Aveva ragione e do l’anima per dimostrare il mio entusiasmo e la mia passione”.
Hai altre passioni?
“Amo la natura e gli animali. Per festeggiare la vittoria del Mondiale ho comprato un cane: si chiama Eina ed è una specie di personal trainer. Abbiamo cominciato il workout in vista del passaggio alla MotoGP: i prototipi richiedono un fisico potente e avevo aumentato il carico di lavoro in altura. Andorra è circondata dalle montagne, lei è un husky e ancora oggi è la compagna di running perfetta. Ed è il mio scacciapensieri: insieme a Eina stacco la spina e, finalmente, mi rilasso.

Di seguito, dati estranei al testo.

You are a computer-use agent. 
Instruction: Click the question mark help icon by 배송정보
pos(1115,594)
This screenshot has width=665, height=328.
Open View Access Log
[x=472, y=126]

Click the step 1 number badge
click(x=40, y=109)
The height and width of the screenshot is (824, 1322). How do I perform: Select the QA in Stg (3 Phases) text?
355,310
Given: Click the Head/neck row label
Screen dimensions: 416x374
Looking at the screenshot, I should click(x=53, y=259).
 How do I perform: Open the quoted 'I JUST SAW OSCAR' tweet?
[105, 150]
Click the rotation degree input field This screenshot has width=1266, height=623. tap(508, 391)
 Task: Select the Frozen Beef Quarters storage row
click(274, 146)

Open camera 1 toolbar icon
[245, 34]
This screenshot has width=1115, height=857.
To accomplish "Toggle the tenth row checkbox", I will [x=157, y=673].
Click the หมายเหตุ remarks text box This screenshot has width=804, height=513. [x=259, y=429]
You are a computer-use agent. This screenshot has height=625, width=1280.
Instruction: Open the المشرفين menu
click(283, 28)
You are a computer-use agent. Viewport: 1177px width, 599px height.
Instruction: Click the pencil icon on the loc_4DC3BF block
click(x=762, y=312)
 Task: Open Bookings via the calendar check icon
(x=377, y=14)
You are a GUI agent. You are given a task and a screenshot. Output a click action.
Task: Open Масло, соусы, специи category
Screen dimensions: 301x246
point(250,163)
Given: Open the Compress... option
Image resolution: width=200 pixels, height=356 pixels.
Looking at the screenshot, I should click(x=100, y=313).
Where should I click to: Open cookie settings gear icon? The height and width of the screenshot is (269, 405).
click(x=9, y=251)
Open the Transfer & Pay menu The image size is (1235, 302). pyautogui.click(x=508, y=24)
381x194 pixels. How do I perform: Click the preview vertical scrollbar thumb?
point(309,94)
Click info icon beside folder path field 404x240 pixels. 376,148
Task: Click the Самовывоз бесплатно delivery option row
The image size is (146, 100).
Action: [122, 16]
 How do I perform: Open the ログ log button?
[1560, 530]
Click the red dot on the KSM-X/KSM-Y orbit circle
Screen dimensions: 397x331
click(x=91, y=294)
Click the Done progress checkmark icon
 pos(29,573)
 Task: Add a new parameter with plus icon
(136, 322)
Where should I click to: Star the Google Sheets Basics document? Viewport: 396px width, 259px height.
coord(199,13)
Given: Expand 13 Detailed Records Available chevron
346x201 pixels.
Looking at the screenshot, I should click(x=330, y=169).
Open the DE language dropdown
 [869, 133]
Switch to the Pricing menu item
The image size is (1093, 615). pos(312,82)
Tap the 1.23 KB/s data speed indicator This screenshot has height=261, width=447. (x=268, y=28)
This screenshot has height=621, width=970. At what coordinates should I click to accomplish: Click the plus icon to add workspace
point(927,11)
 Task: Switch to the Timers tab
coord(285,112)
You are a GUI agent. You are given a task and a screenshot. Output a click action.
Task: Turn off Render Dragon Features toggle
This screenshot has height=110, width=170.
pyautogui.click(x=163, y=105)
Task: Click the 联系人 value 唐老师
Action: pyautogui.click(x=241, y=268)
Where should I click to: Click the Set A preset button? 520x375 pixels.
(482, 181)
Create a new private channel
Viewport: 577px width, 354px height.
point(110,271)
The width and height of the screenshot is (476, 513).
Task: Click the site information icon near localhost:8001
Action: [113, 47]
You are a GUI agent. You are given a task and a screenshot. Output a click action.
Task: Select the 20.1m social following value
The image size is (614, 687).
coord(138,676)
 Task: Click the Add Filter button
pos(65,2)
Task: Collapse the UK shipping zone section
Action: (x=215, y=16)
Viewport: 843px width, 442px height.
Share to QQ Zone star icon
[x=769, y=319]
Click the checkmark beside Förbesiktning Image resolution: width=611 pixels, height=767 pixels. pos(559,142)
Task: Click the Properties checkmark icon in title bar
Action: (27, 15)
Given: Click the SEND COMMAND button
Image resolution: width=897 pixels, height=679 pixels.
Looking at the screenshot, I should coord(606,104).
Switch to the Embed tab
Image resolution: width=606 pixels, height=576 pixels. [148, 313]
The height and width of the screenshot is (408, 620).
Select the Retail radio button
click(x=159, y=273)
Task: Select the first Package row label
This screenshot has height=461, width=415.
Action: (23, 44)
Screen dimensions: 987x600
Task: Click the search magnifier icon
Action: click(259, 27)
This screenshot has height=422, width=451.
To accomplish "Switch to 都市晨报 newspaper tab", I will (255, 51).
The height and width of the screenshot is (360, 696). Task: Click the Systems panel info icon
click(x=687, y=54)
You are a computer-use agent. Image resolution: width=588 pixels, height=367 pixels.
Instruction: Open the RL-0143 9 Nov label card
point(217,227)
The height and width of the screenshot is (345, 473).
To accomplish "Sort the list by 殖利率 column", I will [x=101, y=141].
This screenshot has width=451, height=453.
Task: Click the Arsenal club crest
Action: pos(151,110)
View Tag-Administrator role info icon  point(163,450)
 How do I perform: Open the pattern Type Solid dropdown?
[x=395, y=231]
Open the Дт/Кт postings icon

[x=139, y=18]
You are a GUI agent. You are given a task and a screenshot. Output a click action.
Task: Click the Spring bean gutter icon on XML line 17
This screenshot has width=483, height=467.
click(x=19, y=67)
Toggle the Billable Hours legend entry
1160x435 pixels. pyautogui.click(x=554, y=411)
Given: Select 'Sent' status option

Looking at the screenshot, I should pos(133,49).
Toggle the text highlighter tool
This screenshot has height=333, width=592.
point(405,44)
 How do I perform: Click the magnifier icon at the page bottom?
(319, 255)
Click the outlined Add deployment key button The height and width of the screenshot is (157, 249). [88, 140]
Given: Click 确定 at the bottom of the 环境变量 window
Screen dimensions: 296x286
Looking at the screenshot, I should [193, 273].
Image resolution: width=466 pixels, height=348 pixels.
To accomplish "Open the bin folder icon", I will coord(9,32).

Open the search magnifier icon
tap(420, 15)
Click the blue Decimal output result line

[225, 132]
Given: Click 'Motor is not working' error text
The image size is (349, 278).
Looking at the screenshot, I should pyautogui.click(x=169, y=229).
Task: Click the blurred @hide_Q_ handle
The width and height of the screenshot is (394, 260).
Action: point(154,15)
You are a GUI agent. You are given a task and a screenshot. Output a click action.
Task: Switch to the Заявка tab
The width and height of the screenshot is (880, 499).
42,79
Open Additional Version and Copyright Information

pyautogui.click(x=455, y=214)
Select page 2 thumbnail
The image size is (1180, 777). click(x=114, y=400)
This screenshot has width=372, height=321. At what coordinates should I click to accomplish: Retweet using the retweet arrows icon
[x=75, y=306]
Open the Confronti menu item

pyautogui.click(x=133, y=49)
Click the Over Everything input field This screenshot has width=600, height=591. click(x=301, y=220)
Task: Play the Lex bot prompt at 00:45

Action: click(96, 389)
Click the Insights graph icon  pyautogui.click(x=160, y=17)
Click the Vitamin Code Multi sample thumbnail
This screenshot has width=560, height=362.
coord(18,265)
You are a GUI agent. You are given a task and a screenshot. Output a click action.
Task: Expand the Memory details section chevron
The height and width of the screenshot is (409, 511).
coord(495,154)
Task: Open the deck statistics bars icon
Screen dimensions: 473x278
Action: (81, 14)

Il surf ha stesso effetto positivo: sulle onde dimentico che sono un pilota e mi godo l’attimo”.
Vivi solo?
“No, con Carlota, la mia ragazza. Stiamo insieme da 7 anni ed è un punto di riferimento anche in circuito. La sua presenza è fondamentale soprattutto quando qualcosa va storto, perché mi conforta e mi carica”.
Ti sposerai giovane come Aleix?
“Non entro nei dettagli perché Carlota ancora non lo sa, ma manca poco!”